◆ WHAT YOU WILL DO
Count the lines below that contain the string "height", treating uppercase and lowercase as different. Reply with the number only.

◆ INPUT
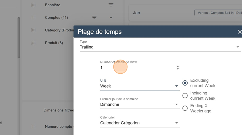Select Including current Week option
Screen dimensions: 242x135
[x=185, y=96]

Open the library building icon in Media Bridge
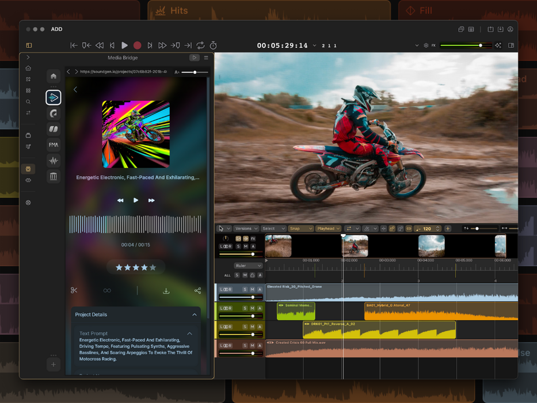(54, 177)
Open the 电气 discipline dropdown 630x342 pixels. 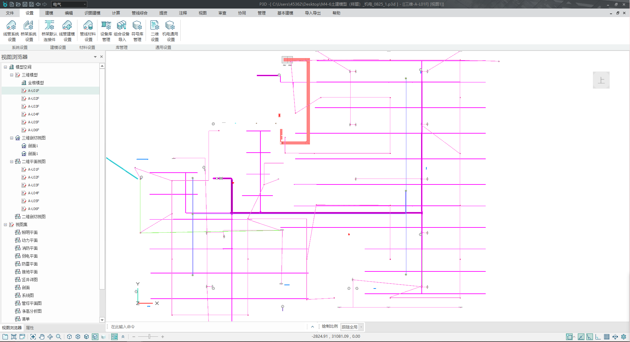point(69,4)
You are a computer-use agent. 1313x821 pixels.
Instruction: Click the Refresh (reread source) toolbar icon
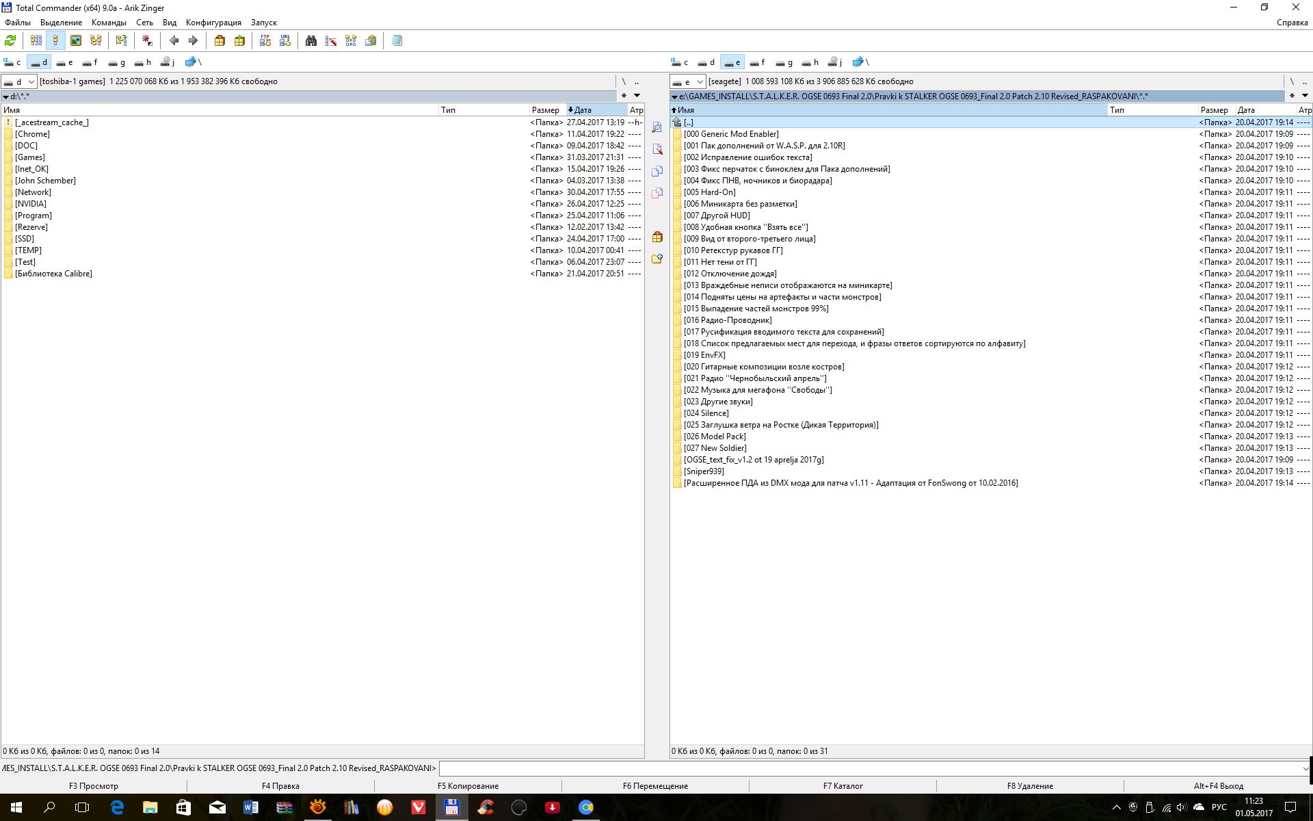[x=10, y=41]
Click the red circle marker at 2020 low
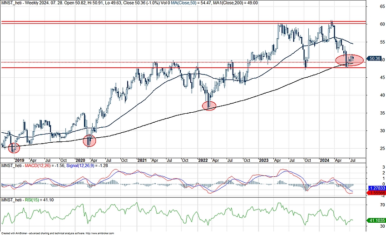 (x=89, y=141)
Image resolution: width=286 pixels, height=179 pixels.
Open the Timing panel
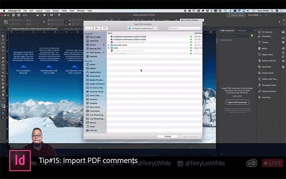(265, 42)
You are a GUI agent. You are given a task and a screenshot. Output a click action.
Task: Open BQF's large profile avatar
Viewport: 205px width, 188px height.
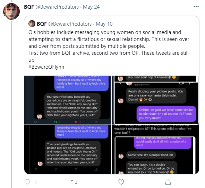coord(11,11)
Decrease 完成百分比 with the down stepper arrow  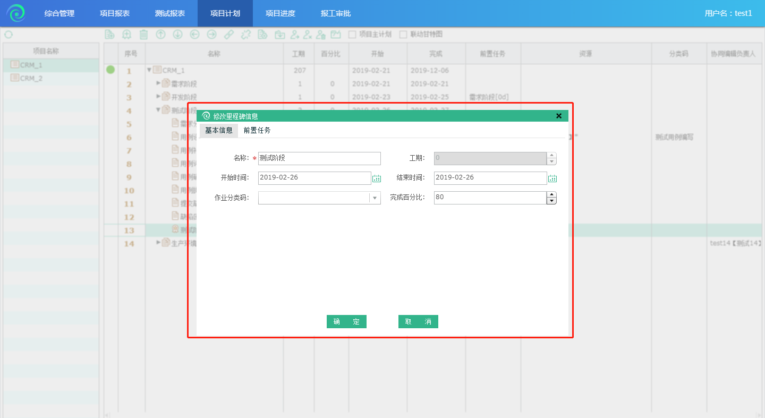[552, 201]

◆ RESPONSE TO THE EXERCISE
2